*** Opening Source information ***

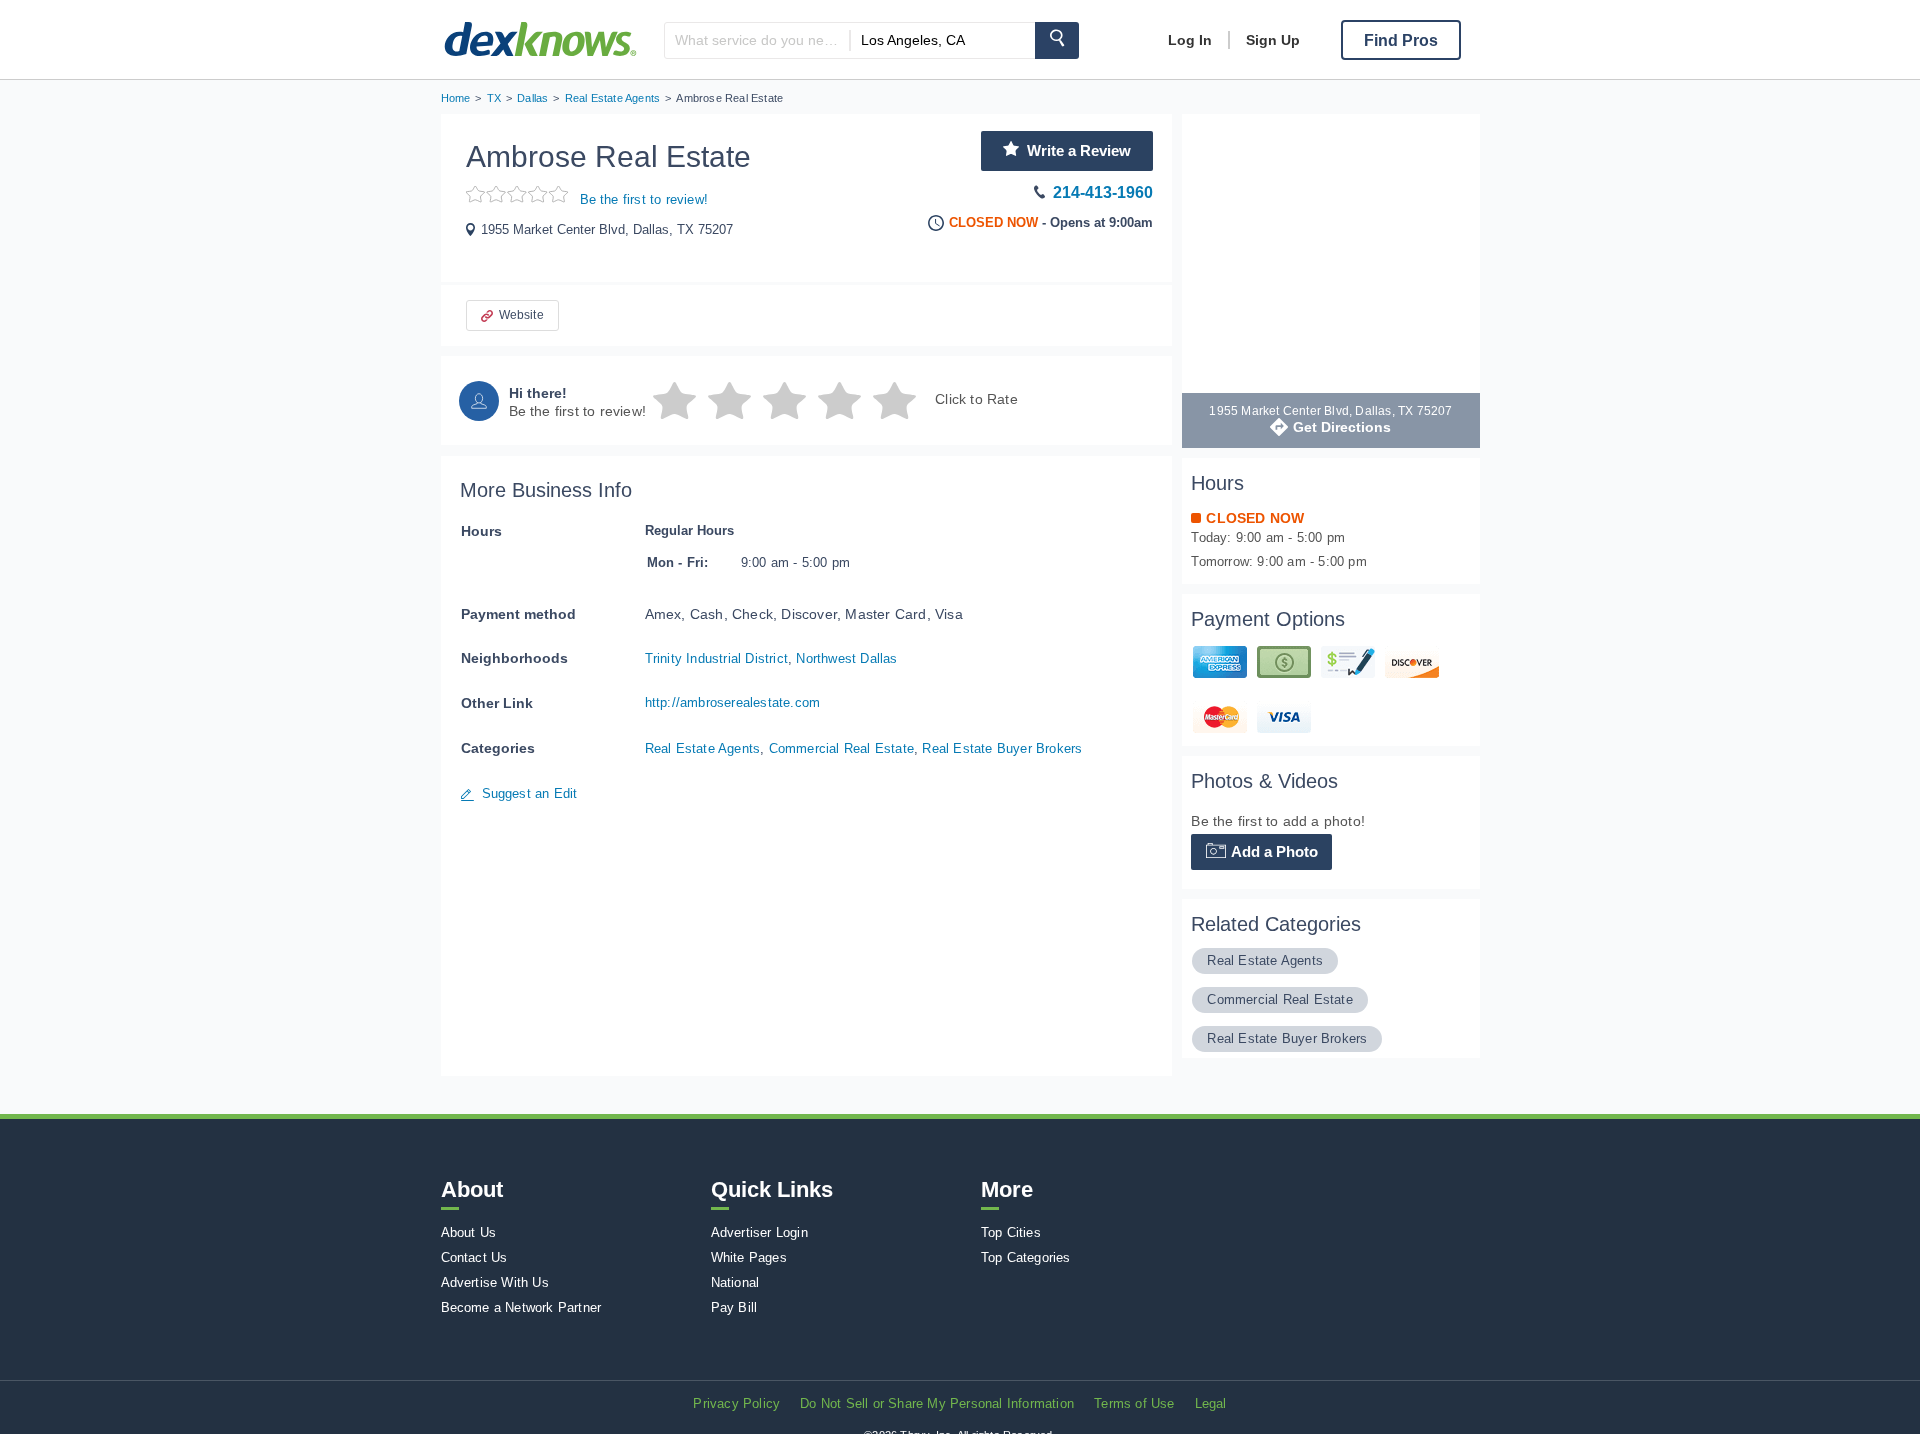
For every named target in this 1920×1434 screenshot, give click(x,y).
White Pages (749, 1257)
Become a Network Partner (521, 1307)
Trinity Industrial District (716, 658)
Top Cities (1011, 1232)
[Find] (1057, 40)
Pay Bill (734, 1307)
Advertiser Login (759, 1232)
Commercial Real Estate (841, 748)
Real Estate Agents (703, 748)
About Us (469, 1232)
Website (521, 315)
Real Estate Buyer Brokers (1002, 748)
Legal (1211, 1403)
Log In (1190, 40)
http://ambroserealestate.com (733, 702)
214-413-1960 (1103, 192)
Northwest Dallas (846, 658)
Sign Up (1273, 40)
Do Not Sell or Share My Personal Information (937, 1403)
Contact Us (474, 1257)
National (735, 1282)
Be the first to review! (644, 199)
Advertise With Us (495, 1282)
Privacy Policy (736, 1403)
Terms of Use (1134, 1403)
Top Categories (1026, 1257)
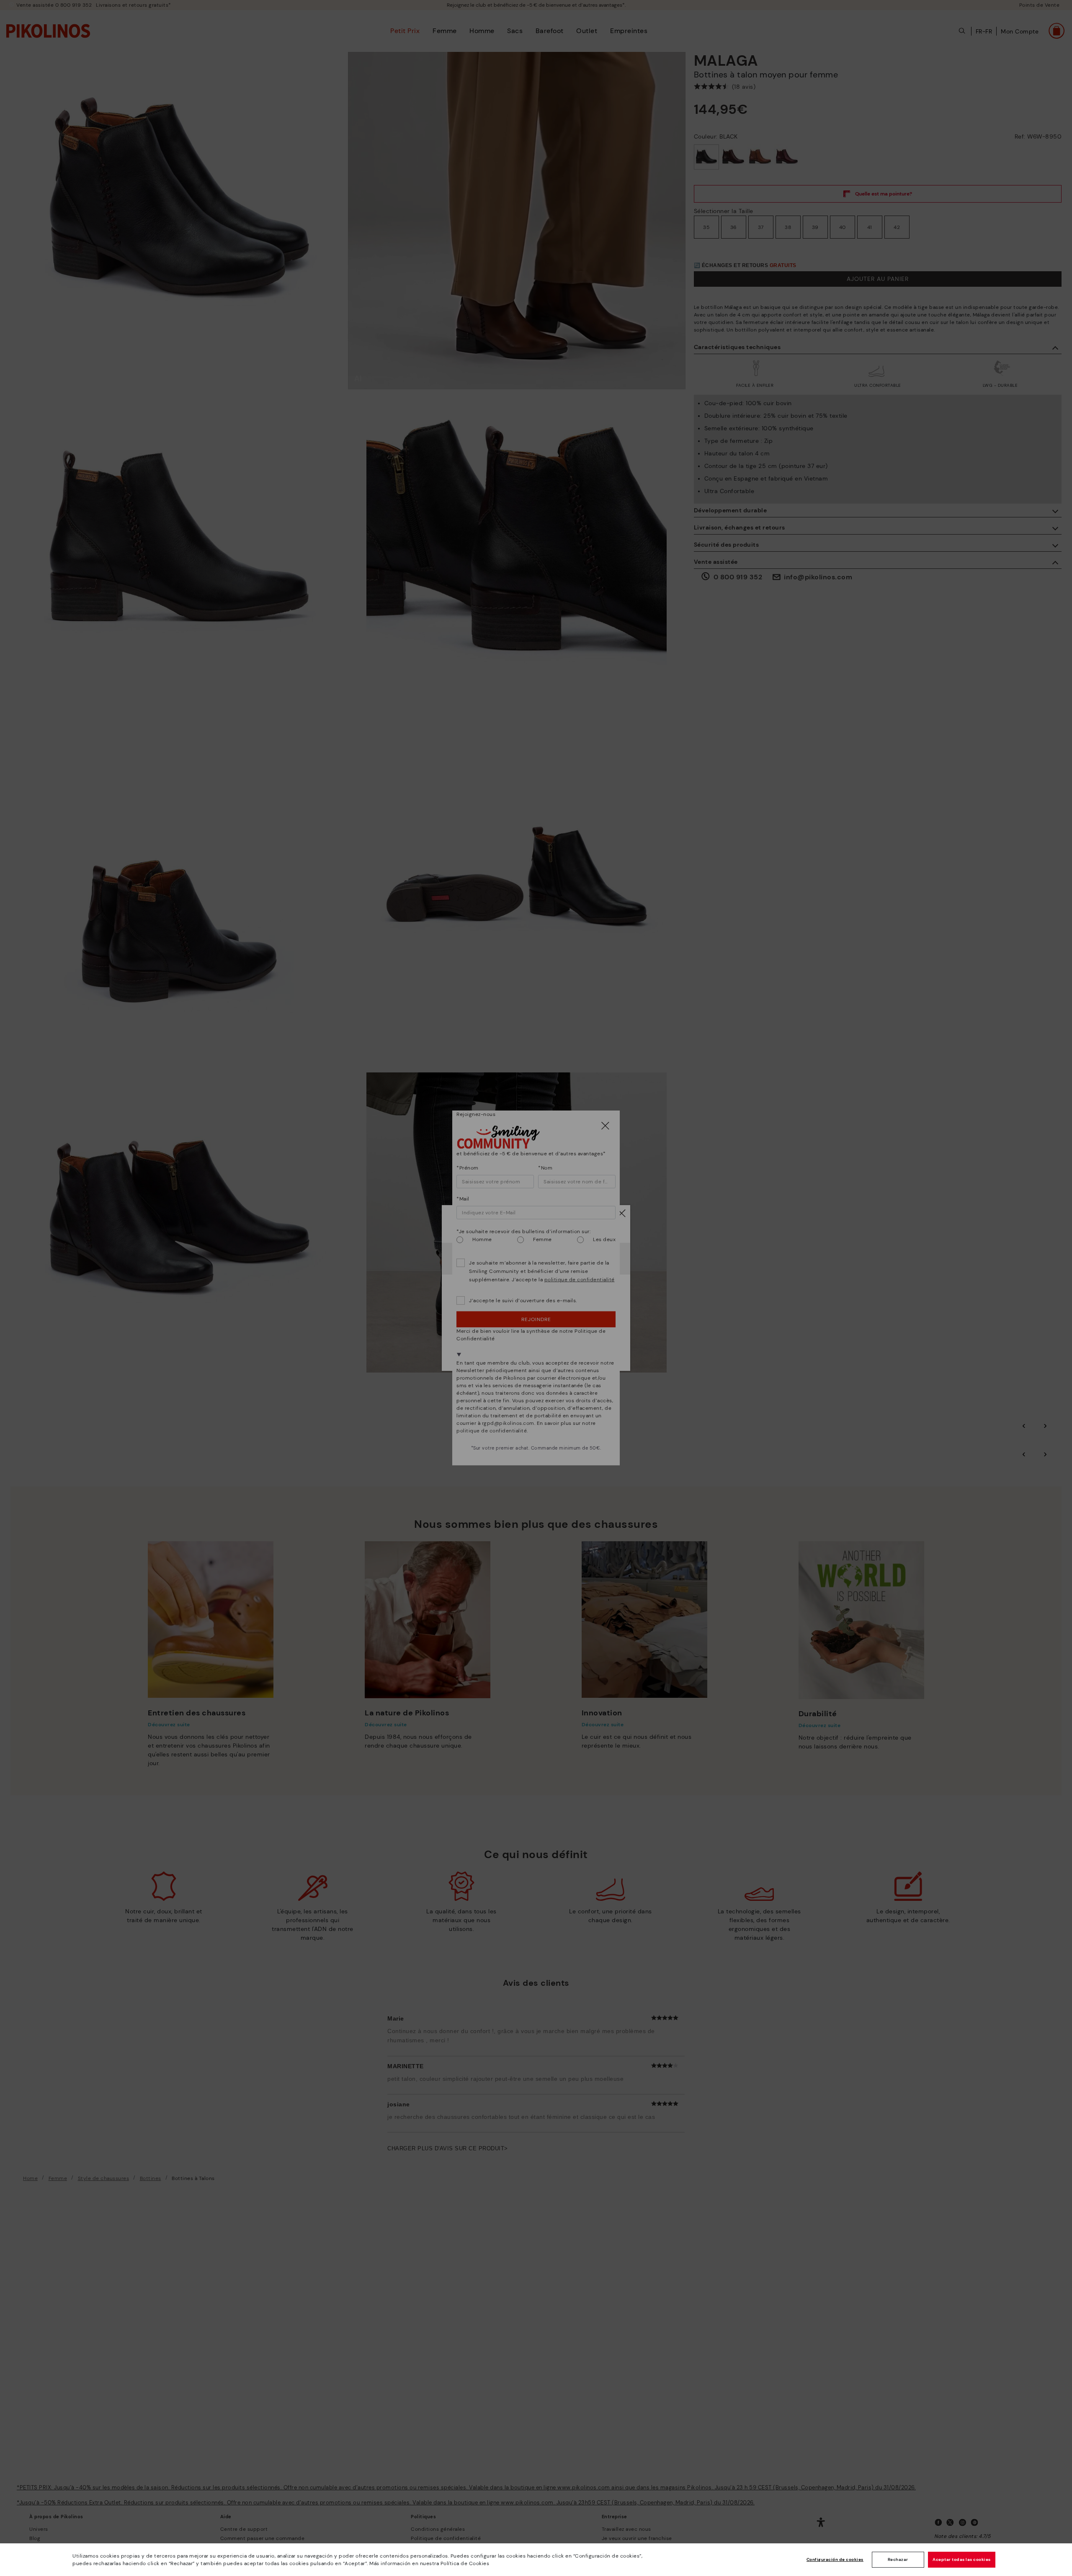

*** Closing Source information ***

*What you need to do*
Quote the data above from the line containing "214-413-1960 (1103, 192)" to the line containing "Terms of Use (1134, 1403)", inclusive, and stop.

*Task result*
214-413-1960 (1103, 192)
Northwest Dallas (846, 658)
Sign Up (1273, 40)
Do Not Sell or Share My Personal Information (937, 1403)
Contact Us (474, 1257)
National (735, 1282)
Be the first to review! (644, 199)
Advertise With Us (495, 1282)
Privacy Policy (736, 1403)
Terms of Use (1134, 1403)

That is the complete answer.